A woman going into an MRI machine with headphones on

A New Kind of Therapy

Ok, imagine this: you’re lying on your back, someone puts a steel bucket over your head then bangs on it with a hammer, over and over in rapid, ear-splitting succession.

That’s pretty much what it felt like when I had an MRI recently. Except instead of a bucket, my entire body was slid into a tunnel barely wide enough for my shoulders with only about 10 inches of space between my face and the ceiling.

Yeah. It was a claustrophobe’s nightmare.

A pleasant voice came on in my headphones, “Now try to relax and hold perfectly still. It will all be over in 15 minutes.”

Fifteen minutes? That’s a quarter of an hour!

Trying to go to a happy place

So, I closed my eyes and tried to go to a happy place. But, just as I began picturing a beautiful, white, sandy, Hawaiian beach... bang, bang, bang, my ears swelled to a series of loud pops, firing off at rapid, machine-gun speed.

If you ever have an MRI, I recommend you stuff your ears with something before going in. You’ll still hear the pops but at least they’ll be a bit muffled. The headphones are mostly useless by themselves.

Useless, except for one thing. If you request it, they will pipe music into them. At my location, they play anything you want, jazz, rock and roll, blues, classical… hell, I’d almost listen to rap if it would take my mind out of that coffin.

So, after they got the music playing and I closed my eyes, I was able to relax and even hold still. I chose blues, by the way, not rap. No need to add to my torture.

Using music as a distraction

It made sense.

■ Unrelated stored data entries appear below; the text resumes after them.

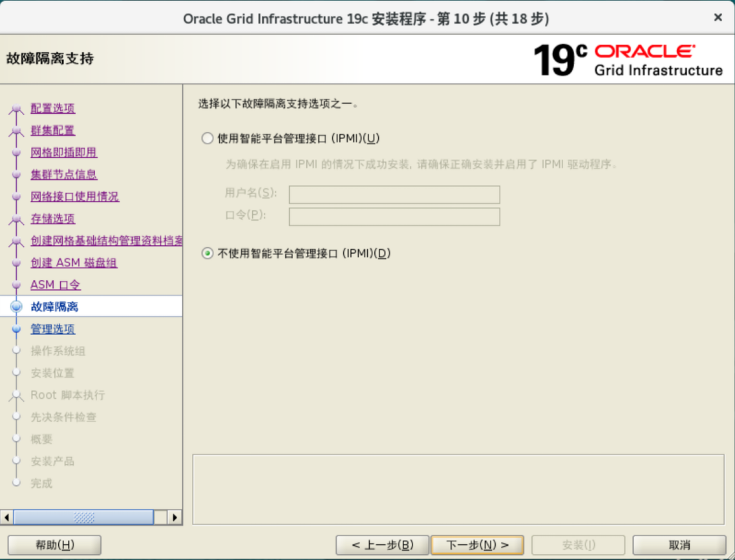Click the 用户名 input field

(x=394, y=195)
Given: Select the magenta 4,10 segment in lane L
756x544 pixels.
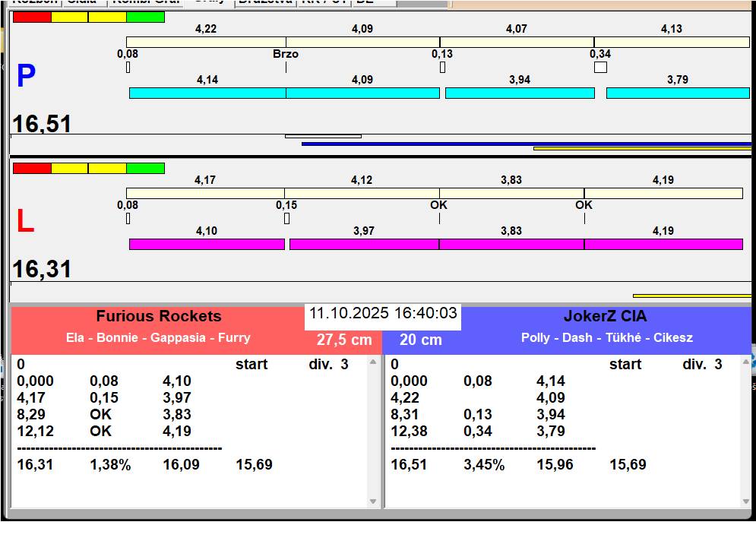Looking at the screenshot, I should (207, 244).
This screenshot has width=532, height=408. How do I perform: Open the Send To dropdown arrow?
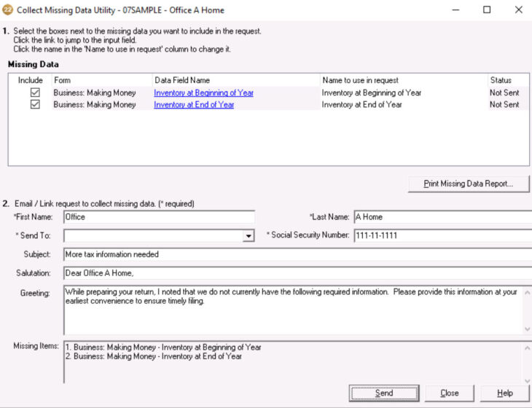point(249,236)
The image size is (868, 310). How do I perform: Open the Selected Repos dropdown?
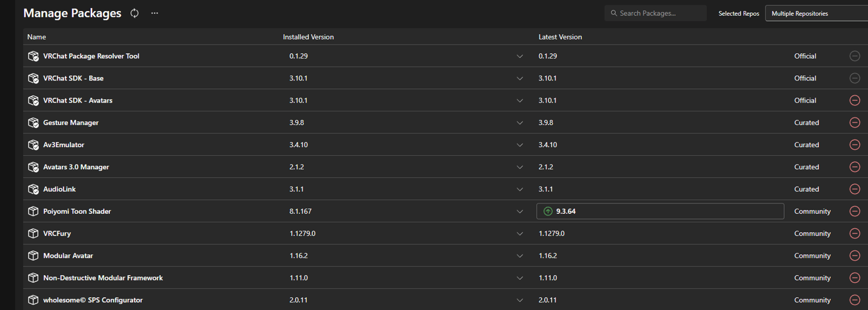(x=816, y=13)
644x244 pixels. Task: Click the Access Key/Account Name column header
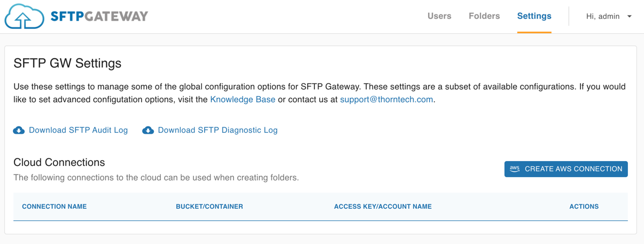tap(383, 207)
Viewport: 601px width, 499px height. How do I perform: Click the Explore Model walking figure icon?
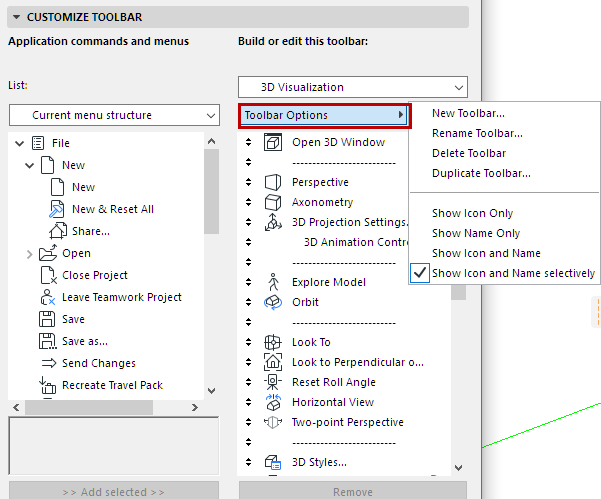click(x=273, y=282)
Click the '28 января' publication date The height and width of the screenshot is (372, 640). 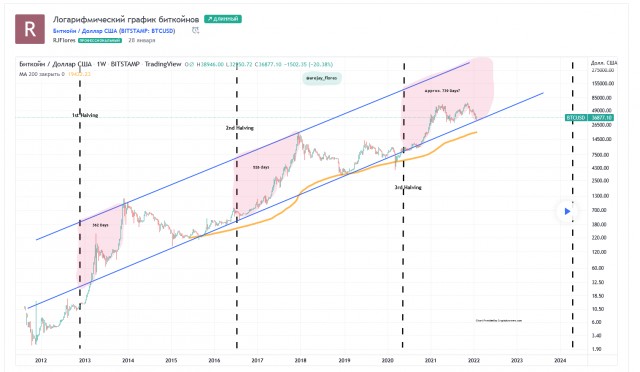click(142, 40)
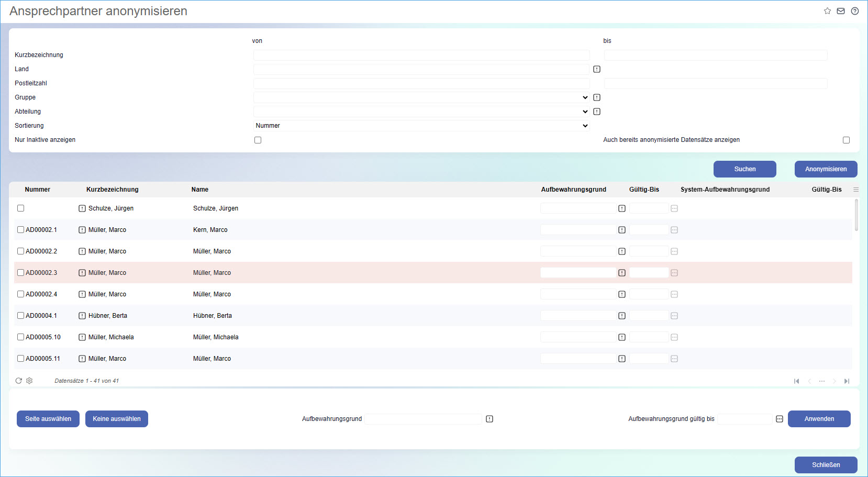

I use music to relax or distract myself a lot. Mundane tasks like doing the dishes are made much more pleasant while listening to golden oldies. It turns out there actually is a discipline called Music Therapy. I first learned of it from Jesus. Maybe I better explain that one.

One day, around Easter time, the brother of one of our parishioners showed up. He was asked to participate with the children in our church Easter program. Most of us hadn’t met him until the night of the play when he entered and slowly made his way towards the stage. It was obvious what part they’d asked him to play.

Tall, well over 6 feet, slim build, long dark hair falling to his shoulders, dark beard, and eastern Mediterranean facial features - yeah, he wasn’t exactly the Easter Bunny. The only props he required were a faded robe and sandals. He was so authentic I felt an overwhelming urge to apologize for using his name in vain the night before.

Later I learned he was a music therapist. He explained how they use active participation and passive listening methods to help cancer patients relax. Music can reduce the tension, anxiety, depression, nausea, and even pain associated with hard-to-tolerate cancer treatments.

So, apparently, Music Therapy is worth looking into. At least that’s what Jesus told me.